The team identified one, E61, which was particularly able to reverse resistance to proteasome inhibitors. Investigating E61 further, they found that the primary molecular targets of this compound are members of the protein disulfide isomerase family.
Treatment with E61 on its own and in combination with bortezomib increased cell death in multiple myeloma cells in the lab, and also improved survival in mouse models.
In an article published last week in the journal Leukemia, the researchers state that E61 "enhanced the activity of bortezomib without any adverse effects". Further work to improve E61 led to the development of E64FC26, a new lead compound which was shown to be even more effective than E61.

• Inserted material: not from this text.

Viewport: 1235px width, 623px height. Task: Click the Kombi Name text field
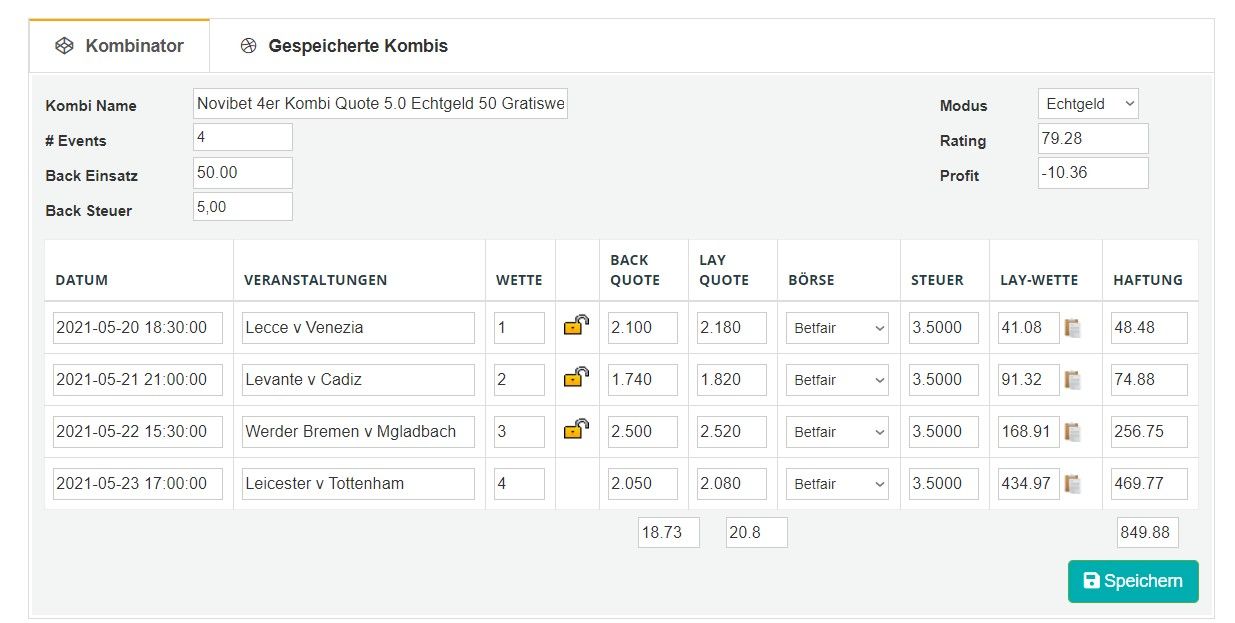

They write: "This work demonstrates the potential of E64FC26 as an early drug candidate and the strategy of targeting multiple protein disulfide isomerase isoforms for the treatment of refractory multiple myeloma and beyond."
Dr Dolloff concludes: "Protein disulfide isomerase is an attractive target in oncology, but good protein disulfide isomerase inhibitors have been hard to find. The compounds we discovered have a lot of advantages, including high potency and good drug-like properties.
"We hope that those strengths translate into an effective new drug that can ultimately help patients."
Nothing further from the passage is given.